__Task data__.
>> START

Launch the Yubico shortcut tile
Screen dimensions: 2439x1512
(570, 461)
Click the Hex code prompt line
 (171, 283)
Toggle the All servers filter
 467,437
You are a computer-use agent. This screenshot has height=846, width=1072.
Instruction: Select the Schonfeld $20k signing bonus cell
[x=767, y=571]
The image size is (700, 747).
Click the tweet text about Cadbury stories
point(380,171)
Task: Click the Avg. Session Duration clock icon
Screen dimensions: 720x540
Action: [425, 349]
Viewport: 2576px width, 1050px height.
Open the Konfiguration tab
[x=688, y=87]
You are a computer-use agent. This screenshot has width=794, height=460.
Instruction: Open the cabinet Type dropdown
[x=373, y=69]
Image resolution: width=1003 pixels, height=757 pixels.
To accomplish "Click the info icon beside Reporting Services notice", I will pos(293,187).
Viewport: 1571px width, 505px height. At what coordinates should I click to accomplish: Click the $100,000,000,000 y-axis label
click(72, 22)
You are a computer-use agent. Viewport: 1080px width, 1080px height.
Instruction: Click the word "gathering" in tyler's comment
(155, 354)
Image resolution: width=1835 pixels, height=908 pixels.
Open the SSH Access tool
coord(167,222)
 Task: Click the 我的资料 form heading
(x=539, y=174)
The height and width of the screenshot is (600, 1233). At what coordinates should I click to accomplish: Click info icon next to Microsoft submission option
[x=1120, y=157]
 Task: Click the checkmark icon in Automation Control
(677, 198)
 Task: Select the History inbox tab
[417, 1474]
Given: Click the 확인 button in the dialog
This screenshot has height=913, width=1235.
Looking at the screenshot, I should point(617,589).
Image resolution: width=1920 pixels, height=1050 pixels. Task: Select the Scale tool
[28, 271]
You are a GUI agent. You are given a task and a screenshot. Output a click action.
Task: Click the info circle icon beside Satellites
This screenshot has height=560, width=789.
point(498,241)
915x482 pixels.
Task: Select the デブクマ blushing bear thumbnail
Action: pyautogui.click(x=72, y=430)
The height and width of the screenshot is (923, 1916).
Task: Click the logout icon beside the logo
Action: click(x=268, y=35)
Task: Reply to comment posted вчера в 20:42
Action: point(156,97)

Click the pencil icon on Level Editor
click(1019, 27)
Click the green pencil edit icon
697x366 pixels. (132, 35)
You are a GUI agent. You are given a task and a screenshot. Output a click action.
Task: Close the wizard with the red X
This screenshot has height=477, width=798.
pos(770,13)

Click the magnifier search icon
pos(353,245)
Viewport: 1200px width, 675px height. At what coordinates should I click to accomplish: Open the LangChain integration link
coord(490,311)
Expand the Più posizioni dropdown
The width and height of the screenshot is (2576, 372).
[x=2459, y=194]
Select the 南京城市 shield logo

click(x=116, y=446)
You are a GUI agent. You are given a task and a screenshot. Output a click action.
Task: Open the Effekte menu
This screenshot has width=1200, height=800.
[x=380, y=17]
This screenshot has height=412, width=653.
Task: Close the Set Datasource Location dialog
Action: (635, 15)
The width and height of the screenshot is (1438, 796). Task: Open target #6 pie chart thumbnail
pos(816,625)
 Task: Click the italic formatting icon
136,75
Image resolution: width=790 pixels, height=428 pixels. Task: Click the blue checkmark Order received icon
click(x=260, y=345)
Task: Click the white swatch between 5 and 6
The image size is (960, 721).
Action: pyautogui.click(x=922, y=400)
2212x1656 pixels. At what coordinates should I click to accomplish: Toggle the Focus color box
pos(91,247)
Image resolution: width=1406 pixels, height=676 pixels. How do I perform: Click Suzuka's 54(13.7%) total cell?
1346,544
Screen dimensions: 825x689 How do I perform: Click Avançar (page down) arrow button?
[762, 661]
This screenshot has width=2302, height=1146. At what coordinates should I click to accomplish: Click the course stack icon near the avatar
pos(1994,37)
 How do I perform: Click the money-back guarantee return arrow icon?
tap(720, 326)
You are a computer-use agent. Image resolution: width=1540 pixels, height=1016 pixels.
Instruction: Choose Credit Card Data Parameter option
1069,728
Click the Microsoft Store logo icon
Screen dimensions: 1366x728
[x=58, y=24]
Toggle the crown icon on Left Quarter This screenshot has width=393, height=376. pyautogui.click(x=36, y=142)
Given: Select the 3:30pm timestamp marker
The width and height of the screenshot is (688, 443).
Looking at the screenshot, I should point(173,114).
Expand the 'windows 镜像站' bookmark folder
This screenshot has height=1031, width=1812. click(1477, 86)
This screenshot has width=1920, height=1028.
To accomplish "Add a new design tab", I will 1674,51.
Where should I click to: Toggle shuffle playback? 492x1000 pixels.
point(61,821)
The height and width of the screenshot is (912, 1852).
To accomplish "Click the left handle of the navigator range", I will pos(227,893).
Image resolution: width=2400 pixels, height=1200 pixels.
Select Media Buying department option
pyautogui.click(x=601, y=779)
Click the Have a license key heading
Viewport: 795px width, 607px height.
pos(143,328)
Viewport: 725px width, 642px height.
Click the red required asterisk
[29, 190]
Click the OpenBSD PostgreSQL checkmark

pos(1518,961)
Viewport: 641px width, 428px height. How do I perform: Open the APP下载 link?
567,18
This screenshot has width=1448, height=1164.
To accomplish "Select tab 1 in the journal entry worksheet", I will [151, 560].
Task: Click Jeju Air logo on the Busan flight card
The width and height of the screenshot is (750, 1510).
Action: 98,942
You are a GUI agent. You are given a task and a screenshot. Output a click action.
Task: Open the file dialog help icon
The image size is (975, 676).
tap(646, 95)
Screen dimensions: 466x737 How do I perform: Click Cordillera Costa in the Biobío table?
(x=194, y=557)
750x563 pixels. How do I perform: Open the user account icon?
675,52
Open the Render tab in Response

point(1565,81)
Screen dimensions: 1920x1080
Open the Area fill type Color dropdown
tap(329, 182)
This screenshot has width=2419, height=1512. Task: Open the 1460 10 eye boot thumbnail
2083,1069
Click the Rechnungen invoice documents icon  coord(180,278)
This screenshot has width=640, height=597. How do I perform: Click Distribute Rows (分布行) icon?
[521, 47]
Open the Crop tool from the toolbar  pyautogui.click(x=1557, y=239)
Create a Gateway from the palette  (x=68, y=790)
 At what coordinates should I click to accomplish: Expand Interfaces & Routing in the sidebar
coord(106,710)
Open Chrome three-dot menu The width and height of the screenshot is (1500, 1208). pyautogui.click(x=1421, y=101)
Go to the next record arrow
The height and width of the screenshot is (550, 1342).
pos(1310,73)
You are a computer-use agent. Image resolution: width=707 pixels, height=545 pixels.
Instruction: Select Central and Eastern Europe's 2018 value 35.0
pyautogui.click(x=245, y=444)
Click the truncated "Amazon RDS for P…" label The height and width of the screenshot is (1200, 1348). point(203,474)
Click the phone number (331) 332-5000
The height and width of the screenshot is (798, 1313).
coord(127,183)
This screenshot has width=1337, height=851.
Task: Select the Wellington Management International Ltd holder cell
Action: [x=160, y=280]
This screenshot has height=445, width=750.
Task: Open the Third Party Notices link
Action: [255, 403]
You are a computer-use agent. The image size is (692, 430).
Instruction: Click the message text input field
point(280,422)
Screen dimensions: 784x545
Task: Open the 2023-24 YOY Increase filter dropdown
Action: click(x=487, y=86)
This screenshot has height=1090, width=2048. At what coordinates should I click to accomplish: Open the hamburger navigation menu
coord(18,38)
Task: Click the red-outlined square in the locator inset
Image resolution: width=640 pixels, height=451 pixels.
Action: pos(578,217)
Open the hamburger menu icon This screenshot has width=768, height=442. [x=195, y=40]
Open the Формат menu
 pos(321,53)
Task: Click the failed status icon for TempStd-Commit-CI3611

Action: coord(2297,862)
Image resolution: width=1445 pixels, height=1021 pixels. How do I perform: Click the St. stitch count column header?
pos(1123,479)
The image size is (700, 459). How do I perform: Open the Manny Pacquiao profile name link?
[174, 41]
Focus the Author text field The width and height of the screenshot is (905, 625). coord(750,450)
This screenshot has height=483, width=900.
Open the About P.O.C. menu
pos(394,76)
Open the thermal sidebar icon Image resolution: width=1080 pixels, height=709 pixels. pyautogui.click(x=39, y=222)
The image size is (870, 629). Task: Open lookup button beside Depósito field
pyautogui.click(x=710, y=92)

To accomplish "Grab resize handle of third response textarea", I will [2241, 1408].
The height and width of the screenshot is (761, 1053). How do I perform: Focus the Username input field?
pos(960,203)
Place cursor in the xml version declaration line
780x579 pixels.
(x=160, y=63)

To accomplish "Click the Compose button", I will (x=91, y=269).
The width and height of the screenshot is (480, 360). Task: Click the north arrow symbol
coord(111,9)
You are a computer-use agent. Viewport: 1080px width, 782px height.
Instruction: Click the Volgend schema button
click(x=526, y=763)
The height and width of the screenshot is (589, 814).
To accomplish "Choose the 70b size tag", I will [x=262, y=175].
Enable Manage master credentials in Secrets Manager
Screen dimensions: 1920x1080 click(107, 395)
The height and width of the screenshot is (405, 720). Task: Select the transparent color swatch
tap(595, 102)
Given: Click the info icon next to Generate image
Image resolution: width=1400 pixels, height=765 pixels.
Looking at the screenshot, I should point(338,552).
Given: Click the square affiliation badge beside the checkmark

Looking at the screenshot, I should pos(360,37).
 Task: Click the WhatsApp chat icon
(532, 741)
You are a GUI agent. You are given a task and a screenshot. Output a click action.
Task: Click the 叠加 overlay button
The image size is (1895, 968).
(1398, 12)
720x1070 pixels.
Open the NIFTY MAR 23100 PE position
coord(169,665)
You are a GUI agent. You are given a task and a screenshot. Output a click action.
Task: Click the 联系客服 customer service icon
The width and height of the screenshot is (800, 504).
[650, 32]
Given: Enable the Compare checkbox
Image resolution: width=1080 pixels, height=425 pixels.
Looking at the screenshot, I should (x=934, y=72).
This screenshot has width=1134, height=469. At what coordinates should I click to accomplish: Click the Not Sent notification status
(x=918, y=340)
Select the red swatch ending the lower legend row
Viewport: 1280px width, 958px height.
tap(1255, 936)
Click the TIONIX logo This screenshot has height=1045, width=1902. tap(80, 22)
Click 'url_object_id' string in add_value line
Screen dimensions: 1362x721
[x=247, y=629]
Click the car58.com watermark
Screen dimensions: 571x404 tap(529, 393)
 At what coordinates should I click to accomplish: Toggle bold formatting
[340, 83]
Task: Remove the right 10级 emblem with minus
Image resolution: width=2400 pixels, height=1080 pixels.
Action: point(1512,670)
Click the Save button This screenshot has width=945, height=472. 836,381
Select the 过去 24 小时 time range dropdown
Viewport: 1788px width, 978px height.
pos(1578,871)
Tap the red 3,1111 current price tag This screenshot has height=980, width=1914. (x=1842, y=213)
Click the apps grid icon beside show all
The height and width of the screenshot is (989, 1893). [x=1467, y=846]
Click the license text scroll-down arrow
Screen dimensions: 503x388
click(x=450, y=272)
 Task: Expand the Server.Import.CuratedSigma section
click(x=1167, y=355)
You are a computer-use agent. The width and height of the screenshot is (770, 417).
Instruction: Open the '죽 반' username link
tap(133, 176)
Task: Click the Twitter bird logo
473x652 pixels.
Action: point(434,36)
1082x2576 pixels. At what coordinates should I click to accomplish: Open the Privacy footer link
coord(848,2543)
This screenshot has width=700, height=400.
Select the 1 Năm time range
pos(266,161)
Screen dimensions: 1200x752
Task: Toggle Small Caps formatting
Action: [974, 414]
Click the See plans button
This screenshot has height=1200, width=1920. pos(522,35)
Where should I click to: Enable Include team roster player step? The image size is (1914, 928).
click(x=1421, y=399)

>> END

__What you are asked to do__. Shift every answer coordinate by -41 in the part of the material that opens with the line containing "Viewport: 1571px width, 505px" and closes with the line containing "click(72, 22)". Write out both lines again in full, requests included, and nothing else.

__Answer in full__.
Viewport: 1571px width, 505px height. At what coordinates should I click to accomplish: Click the $100,000,000,000 y-axis label
click(31, -19)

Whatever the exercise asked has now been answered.